Sure, WFMT is a good station; I listen to it almost as much as WUSN-FM, the country music station. And who am I to argue with the assertion that WFMT may be the world's greatest fine arts station? But you can search the world over and not find another station as stuffy.
What other station in Chicago - perhaps the nation's best news town - would find it necessary to bore its listeners with a Saturday afternoon of news from the BBC? What other station would think it more important to tell its morning listeners about a lute recital at the University of Chicago than expressway travel times? (Because, who in Hyde Park needs traffic reports? They're for people who live in places like - gag - Buffalo Grove.)
And there's the station's icon, StudsTerkel, an actor who is inexplicably famous for transcribing others' words. Periodically I tune him in, hoping against hope that this time he might say something that's insightful or not doctrinaire. But this breath of stale air never disappoints; yes, Studs, kids today don't know whom to thank for the 40-hour workweek.
Terkel is the only commentator who still refers to working people as "the masses" - a perfectly patronizing expression for a perfectly pretentious station.
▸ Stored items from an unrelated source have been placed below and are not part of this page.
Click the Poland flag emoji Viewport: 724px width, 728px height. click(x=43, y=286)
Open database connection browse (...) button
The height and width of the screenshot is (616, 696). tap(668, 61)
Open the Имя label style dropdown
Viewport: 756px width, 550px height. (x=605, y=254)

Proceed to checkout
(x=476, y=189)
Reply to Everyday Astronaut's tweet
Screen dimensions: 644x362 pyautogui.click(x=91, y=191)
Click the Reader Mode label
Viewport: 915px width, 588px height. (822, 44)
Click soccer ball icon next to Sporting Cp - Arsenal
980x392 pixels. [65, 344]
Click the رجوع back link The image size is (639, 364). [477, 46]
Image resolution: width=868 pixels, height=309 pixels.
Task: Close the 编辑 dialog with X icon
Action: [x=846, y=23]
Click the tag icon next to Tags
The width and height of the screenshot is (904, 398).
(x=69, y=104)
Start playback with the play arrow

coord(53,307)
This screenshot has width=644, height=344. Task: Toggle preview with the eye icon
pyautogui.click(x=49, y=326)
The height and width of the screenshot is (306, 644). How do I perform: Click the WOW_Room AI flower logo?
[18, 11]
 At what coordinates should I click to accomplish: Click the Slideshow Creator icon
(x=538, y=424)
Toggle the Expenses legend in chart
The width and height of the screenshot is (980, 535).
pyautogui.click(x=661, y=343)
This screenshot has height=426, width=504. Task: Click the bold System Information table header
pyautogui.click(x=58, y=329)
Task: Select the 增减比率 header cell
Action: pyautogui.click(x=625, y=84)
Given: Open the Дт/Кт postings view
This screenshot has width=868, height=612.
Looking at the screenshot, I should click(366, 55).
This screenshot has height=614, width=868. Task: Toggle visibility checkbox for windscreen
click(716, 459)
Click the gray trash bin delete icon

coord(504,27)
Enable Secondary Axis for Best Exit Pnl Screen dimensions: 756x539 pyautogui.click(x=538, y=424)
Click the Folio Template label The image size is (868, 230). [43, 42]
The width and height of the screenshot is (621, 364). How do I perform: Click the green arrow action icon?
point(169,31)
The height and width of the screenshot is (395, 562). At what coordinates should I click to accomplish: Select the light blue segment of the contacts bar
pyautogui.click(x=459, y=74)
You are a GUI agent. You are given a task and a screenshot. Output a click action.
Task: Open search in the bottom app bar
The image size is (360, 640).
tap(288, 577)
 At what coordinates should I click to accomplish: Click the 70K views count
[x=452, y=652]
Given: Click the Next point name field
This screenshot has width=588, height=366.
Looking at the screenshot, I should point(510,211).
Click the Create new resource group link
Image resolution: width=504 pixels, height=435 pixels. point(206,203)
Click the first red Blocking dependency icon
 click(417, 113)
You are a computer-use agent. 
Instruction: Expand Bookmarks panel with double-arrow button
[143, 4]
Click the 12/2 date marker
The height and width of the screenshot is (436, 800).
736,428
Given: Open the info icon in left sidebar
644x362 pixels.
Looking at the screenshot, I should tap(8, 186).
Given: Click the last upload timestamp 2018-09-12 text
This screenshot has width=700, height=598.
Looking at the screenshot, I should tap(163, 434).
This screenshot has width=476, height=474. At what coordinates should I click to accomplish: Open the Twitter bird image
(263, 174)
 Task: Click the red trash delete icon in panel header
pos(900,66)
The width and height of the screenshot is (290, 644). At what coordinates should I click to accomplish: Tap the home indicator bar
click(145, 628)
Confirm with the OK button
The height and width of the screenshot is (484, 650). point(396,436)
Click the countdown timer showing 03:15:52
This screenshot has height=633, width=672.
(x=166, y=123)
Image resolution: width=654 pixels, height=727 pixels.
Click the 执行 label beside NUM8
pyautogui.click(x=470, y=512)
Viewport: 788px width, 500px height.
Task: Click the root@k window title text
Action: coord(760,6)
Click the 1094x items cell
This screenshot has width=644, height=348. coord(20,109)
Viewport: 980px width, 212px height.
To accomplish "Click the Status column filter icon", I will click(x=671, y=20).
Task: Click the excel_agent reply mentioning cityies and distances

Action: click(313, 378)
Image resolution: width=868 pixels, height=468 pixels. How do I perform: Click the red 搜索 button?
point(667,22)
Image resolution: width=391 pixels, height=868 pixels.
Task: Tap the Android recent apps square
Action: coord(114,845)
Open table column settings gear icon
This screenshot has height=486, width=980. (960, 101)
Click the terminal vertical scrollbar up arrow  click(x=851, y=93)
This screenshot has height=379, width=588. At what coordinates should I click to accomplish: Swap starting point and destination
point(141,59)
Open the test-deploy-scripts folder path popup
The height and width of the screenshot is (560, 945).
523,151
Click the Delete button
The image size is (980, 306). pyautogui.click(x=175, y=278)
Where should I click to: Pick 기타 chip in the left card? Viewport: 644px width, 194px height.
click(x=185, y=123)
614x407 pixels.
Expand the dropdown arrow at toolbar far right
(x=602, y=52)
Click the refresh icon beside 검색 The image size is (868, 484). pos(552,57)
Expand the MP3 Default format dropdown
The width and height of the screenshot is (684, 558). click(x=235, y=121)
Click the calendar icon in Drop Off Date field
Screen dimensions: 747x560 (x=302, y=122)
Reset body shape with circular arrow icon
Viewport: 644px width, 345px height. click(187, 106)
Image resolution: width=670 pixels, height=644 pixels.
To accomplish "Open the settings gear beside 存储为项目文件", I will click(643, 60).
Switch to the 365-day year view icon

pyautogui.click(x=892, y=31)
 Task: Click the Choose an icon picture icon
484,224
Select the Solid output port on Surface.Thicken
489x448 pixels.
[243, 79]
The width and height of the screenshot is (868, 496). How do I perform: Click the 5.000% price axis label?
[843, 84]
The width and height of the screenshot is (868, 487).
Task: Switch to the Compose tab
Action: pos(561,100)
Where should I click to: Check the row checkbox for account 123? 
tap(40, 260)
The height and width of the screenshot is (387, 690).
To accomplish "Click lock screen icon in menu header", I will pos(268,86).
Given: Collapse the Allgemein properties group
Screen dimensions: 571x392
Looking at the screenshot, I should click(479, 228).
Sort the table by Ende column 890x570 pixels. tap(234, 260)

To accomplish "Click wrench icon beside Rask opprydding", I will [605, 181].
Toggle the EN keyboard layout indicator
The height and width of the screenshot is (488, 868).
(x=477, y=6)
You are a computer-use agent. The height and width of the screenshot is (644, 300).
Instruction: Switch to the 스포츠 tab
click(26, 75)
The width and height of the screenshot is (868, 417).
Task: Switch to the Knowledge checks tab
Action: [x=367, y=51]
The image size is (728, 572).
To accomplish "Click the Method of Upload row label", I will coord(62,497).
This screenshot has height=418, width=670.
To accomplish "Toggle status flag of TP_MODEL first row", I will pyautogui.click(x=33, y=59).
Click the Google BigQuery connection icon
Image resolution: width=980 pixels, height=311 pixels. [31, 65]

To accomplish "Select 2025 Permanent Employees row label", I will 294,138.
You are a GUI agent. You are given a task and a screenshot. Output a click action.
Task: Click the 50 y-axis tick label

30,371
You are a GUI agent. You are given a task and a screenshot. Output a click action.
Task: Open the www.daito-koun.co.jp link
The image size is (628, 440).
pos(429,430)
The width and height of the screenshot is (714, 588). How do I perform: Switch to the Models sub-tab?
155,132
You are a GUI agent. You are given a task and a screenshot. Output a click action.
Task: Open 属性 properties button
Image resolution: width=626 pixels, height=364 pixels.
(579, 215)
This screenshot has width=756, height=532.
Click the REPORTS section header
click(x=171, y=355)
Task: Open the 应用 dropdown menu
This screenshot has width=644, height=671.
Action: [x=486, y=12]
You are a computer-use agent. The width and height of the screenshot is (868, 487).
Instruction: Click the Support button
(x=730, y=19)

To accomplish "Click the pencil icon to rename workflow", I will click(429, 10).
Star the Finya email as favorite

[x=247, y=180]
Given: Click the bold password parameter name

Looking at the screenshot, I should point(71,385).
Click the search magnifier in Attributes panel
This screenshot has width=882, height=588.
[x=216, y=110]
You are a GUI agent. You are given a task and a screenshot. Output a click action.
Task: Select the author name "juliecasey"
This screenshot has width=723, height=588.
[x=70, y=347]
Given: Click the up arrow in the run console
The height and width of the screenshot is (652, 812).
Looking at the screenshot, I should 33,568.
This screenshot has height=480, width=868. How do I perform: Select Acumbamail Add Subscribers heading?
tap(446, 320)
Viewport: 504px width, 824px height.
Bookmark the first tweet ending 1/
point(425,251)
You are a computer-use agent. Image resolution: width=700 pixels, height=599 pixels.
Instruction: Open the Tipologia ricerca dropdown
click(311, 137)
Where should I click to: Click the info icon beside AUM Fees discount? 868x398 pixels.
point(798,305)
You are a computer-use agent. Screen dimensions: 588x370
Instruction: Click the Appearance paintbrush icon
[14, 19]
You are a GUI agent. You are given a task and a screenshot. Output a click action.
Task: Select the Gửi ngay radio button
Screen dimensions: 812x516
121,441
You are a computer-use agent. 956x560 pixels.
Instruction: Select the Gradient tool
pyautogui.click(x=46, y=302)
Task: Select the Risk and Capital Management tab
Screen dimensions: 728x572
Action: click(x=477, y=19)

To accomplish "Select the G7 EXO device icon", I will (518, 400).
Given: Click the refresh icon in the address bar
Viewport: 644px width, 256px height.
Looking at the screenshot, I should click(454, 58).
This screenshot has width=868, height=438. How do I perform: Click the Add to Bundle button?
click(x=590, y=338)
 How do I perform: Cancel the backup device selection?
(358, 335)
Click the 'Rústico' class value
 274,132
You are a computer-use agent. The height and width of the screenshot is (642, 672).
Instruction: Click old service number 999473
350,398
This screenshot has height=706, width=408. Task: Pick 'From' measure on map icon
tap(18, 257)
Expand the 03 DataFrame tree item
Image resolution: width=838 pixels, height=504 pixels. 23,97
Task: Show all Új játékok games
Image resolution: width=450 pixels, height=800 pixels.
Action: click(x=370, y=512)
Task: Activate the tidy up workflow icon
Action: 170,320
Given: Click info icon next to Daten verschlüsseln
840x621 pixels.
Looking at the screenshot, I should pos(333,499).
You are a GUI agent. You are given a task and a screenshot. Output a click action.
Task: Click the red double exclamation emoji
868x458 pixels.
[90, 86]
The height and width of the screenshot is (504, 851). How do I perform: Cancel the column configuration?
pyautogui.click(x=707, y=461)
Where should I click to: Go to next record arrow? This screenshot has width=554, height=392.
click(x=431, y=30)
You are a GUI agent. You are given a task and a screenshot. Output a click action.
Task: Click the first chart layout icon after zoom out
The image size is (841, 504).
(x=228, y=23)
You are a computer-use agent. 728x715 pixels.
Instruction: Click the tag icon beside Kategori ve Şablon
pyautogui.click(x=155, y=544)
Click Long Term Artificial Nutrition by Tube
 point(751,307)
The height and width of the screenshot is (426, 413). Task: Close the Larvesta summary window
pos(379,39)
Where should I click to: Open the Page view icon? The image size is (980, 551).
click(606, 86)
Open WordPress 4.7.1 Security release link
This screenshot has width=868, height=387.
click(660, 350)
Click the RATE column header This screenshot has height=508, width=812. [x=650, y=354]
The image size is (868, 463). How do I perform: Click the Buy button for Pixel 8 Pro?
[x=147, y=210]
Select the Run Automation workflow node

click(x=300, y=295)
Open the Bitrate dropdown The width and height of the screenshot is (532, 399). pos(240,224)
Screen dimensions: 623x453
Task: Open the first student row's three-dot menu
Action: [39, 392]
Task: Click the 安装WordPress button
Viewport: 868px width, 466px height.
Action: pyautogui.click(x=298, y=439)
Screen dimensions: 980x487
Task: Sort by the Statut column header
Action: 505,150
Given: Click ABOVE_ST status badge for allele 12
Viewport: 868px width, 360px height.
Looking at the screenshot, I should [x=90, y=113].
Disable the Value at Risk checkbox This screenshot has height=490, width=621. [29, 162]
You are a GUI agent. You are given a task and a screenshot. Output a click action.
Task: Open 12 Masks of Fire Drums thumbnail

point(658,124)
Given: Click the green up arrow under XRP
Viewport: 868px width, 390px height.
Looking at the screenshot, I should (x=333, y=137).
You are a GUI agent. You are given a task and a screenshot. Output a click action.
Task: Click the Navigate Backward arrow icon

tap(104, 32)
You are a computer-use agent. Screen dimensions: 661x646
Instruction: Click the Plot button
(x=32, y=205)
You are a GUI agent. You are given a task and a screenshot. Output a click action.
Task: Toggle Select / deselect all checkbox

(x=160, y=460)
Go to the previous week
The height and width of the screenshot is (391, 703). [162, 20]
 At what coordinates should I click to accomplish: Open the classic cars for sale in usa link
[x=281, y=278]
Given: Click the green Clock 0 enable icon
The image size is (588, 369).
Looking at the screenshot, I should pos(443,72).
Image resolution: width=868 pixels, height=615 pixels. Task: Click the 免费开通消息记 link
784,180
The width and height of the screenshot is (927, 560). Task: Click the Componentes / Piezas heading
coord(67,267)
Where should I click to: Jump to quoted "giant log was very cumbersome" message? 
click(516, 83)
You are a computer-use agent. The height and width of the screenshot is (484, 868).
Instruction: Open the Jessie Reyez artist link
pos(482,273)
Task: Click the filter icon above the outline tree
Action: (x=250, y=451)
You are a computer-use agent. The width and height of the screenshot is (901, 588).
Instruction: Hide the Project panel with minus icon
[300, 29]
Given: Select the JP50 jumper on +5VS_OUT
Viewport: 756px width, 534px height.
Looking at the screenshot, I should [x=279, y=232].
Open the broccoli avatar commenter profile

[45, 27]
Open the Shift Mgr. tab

No wonder the town's other fine arts station, WNIB, has opened its biggest ratings lead ever over WFMT. WNIB plays as much, or more, good music as WFMT at a sliver of the cost. WNIB is so streamlined that the dog they've bought to keep their announcers company - including the magnificent Jay Andres - can be heard barking on the air.
Such a human touch would be as unacceptable to the sanctimonous Friends as is cost cutting, more popular programming and beg-a-thons. The only thing left, I suppose, is for WFMT to get a bigger hunk of the money that CETA now spends on its other subsidiary - WTTW-Channel 11.
This public television station long has been derided by WFMT types for its "mediocrity." But the smug Friends and their pals at WFMT ought to know this: WTTW contributes more this this community's intellectual and cultural life in a single day than WFMT does in a week. And if we have to pick between WTTW or WFMT, you folks at WFMT should prepare for your new format by dropping by the Czar Bar to check out Big Willy T. & the Watusis.